++++ DOCUMENTO

El Ministerio de Propaganda nazi, bajo la dirección de Joseph Goebbels, criminal secuaz de Hitler, se apropió de la radio, el cine, la cartelística y el diseño en general, entre otras formas de producción simbólicas, para seducir al pueblo alemán e intoxicarlo con el discurso del espacio vital (Lebensraum) y de «la raza superior», esta última presentada como teoría que supuestamente fundamentaba el destino ineludible de la raza aria de ocupación, control, liderazgo —y hasta exterminio— del mundo como un derecho propio. Todas estas ideas fueron plasmadas tempranamente por Hitler en Mi lucha (Mein Kampf,1925-1926), el libro inspirador y rector del nazismo.
Curiosamente, esa ideología y doctrina de la raza o nación, o pueblo predestinado a civilizar, y por tanto a dominar el planeta, no es exclusivamente fascista, también la encontramos en la doctrina Monroe (James Monroe y John Quincy Adams, 1823) y especialmente en el destino manifiesto estadounidense, postulado por primera vez por el periodista John L. O’Sullivan en la revista Democratic Review de julio-agosto de 1845.
Estas doctrinas se presentan en primer término como una predestinación moral, la nueva ética de una nación emergente, y esto presupone un empaque estético que se apoya en el estilo pseudopoético-religioso de sus textos, tanto escritos como orales (en forma de discursos), acompañados además de ilustraciones —dibujos, grabados, pinturas— llenos de alegorías y metáforas visuales, con la intención de sugestionar y seducir a la opinión pública.

++++++++
++++ DATOS PROPORCIONADOS

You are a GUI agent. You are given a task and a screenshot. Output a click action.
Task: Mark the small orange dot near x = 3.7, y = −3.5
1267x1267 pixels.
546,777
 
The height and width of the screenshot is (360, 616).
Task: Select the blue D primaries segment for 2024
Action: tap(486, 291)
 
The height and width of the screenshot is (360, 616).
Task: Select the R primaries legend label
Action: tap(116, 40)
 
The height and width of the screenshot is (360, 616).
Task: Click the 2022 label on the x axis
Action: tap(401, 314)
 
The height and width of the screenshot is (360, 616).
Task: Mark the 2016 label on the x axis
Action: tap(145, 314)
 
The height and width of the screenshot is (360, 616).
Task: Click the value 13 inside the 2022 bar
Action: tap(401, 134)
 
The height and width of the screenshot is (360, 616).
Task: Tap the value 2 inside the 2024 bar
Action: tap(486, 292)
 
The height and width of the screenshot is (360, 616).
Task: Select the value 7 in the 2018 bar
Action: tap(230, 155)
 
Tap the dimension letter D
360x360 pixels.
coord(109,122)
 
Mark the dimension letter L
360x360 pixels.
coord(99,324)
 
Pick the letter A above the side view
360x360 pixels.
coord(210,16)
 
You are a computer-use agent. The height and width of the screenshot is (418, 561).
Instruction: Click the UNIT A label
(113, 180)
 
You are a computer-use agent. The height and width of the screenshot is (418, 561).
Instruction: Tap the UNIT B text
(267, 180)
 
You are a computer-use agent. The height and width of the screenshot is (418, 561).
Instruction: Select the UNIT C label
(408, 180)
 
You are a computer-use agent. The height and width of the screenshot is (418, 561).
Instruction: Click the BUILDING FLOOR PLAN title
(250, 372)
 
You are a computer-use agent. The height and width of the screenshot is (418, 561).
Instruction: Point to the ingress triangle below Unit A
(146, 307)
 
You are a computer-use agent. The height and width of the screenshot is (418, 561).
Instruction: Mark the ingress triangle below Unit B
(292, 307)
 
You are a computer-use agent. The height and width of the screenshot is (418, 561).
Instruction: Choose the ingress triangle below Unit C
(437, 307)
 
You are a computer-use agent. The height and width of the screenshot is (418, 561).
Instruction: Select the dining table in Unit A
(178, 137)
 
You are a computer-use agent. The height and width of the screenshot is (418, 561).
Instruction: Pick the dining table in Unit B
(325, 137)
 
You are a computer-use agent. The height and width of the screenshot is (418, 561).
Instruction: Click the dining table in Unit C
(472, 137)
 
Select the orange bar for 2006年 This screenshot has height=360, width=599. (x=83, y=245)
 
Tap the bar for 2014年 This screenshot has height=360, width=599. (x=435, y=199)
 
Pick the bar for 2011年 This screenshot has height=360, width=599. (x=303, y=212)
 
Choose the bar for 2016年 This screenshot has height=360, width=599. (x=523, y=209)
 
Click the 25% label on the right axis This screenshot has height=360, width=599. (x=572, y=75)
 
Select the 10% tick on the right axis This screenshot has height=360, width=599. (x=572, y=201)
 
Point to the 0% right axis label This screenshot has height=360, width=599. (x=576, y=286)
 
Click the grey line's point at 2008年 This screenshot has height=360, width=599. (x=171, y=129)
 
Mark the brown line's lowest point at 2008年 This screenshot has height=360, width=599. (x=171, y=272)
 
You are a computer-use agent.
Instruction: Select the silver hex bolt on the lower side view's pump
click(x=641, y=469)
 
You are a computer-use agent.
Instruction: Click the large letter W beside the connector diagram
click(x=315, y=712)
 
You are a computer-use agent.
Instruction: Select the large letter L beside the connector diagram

++++++++

Reproduce sin cambios el pasaje del documento que va desde «Estas doctrinas se» hasta «la opinión pública.», incluidas ambas partes.

■ **RESPUESTA**:
Estas doctrinas se presentan en primer término como una predestinación moral, la nueva ética de una nación emergente, y esto presupone un empaque estético que se apoya en el estilo pseudopoético-religioso de sus textos, tanto escritos como orales (en forma de discursos), acompañados además de ilustraciones —dibujos, grabados, pinturas— llenos de alegorías y metáforas visuales, con la intención de sugestionar y seducir a la opinión pública.